### YOUR INSTRUCTIONS:
The records below are to be output exactly, except for their pictures.

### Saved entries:
········

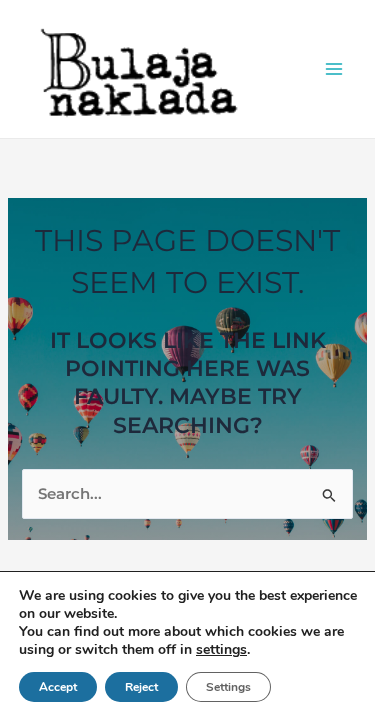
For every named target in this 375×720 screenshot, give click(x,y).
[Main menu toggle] (334, 69)
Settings (228, 687)
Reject (141, 687)
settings (221, 649)
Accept (58, 687)
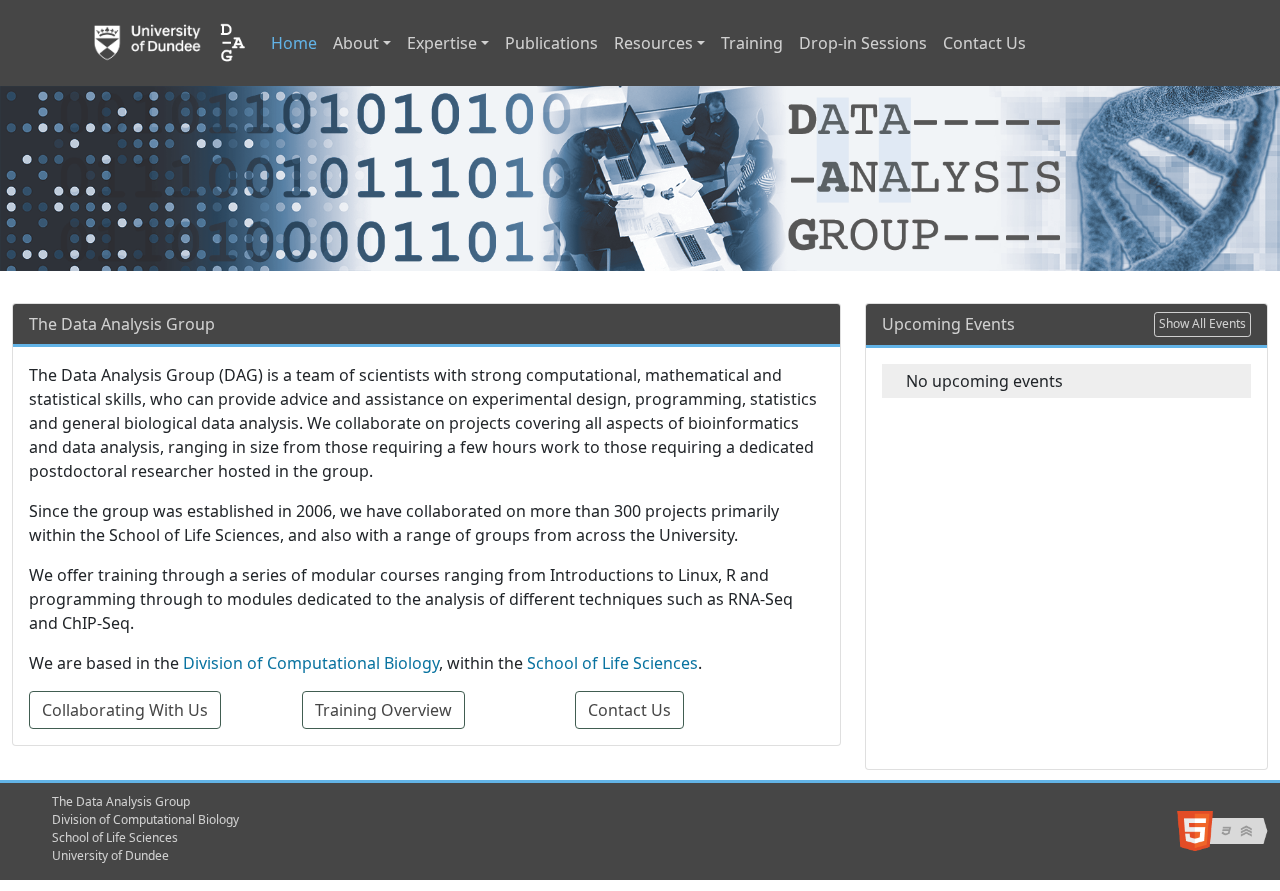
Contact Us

········

### RESPONSE:
For every named target in this 375×720 screenshot, give click(x,y).
[Main menu toggle] (334, 69)
Settings (228, 687)
Reject (141, 687)
settings (221, 649)
Accept (58, 687)
Contact Us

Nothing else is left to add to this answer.